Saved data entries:
--*--
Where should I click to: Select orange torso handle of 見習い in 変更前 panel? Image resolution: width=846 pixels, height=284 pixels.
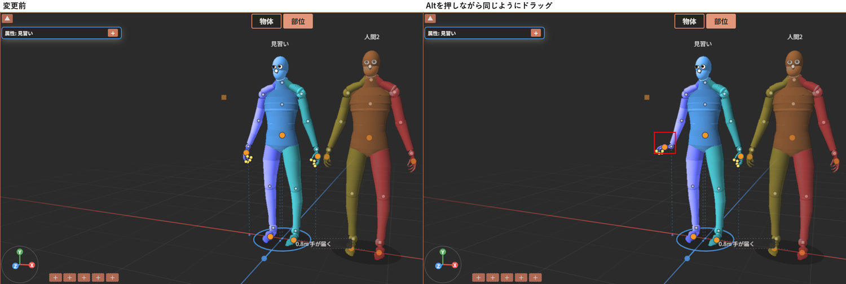tap(282, 135)
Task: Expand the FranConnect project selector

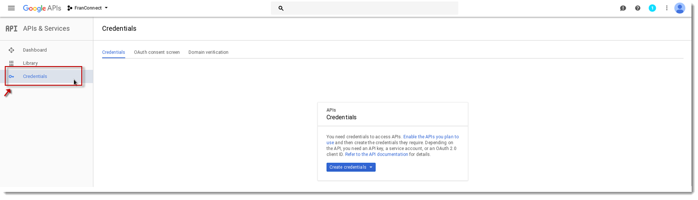Action: pyautogui.click(x=87, y=8)
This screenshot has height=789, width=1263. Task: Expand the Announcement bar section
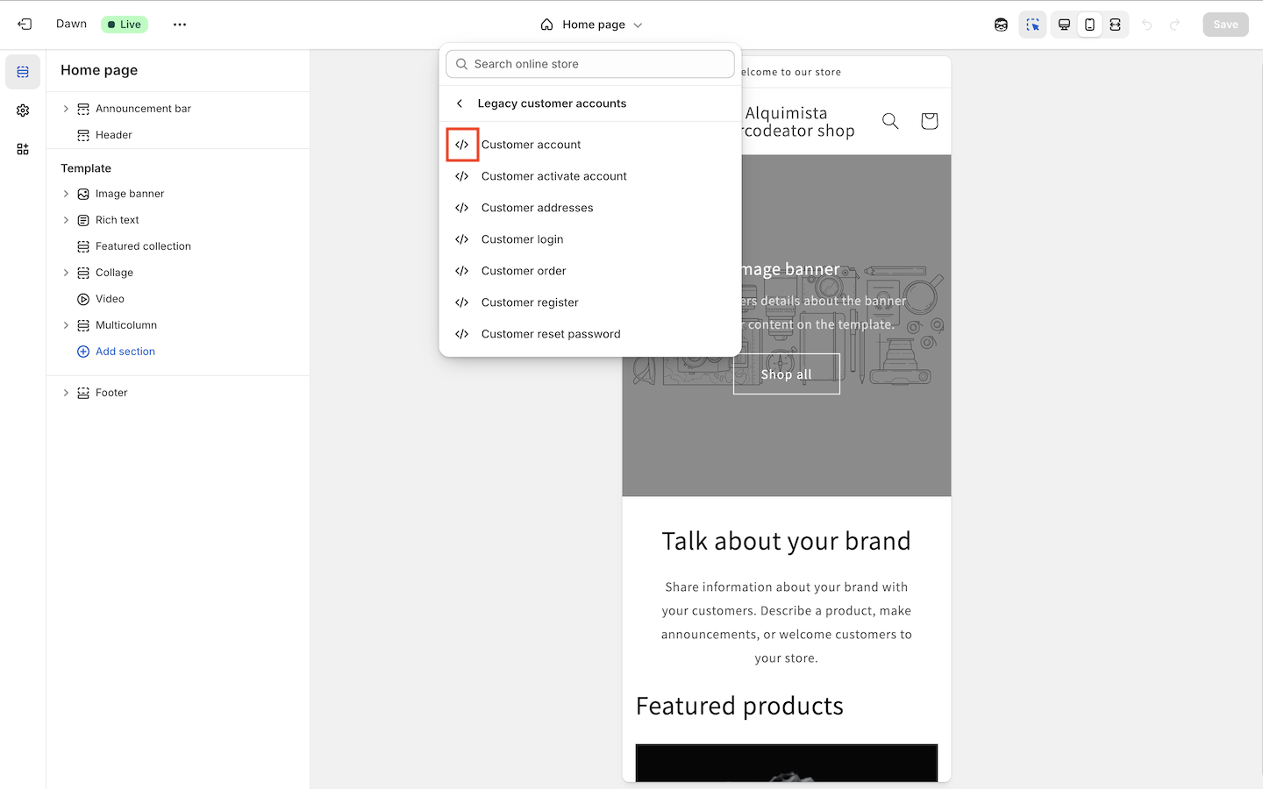(66, 109)
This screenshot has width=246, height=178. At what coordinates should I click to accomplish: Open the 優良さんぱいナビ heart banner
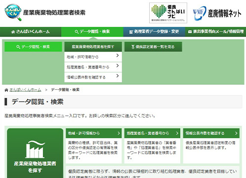pos(168,13)
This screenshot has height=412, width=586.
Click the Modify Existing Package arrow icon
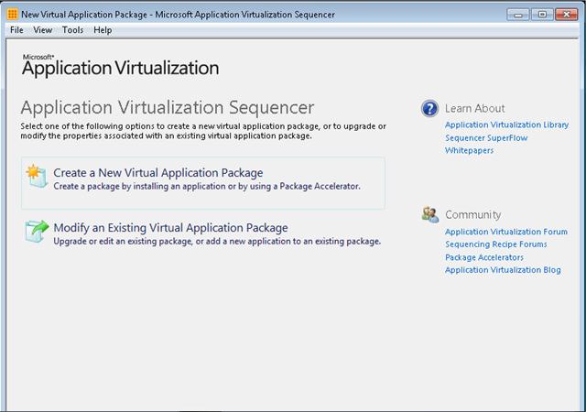(x=37, y=233)
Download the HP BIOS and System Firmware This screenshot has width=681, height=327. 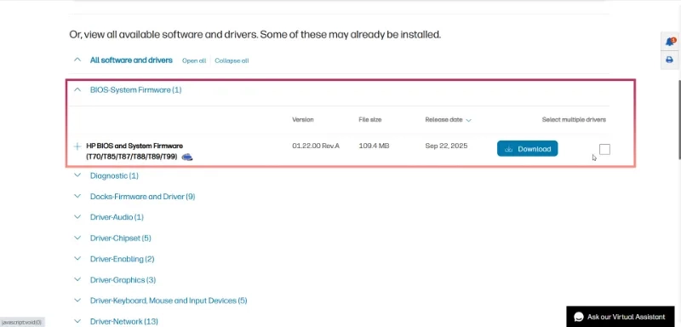tap(527, 149)
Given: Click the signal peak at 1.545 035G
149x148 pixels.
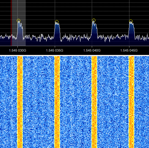Looking at the screenshot, I should [57, 31].
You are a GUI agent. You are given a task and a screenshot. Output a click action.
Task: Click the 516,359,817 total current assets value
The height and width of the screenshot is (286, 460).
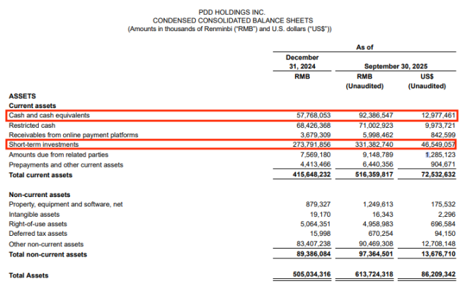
--*--
§ WORK ITEM: Return exactly the lines that begin with the one containing "Given: Click the signal peak at 1.545 035G" and end with the final line of the data above; include no pictures.

§ EXERCISE RESULT:
Given: Click the signal peak at 1.545 035G
149x148 pixels.
Looking at the screenshot, I should [57, 31].
You are a GUI agent. You are given a task and a screenshot. Output a click action.
Task: Click the 516,359,817 total current assets value
The height and width of the screenshot is (286, 460).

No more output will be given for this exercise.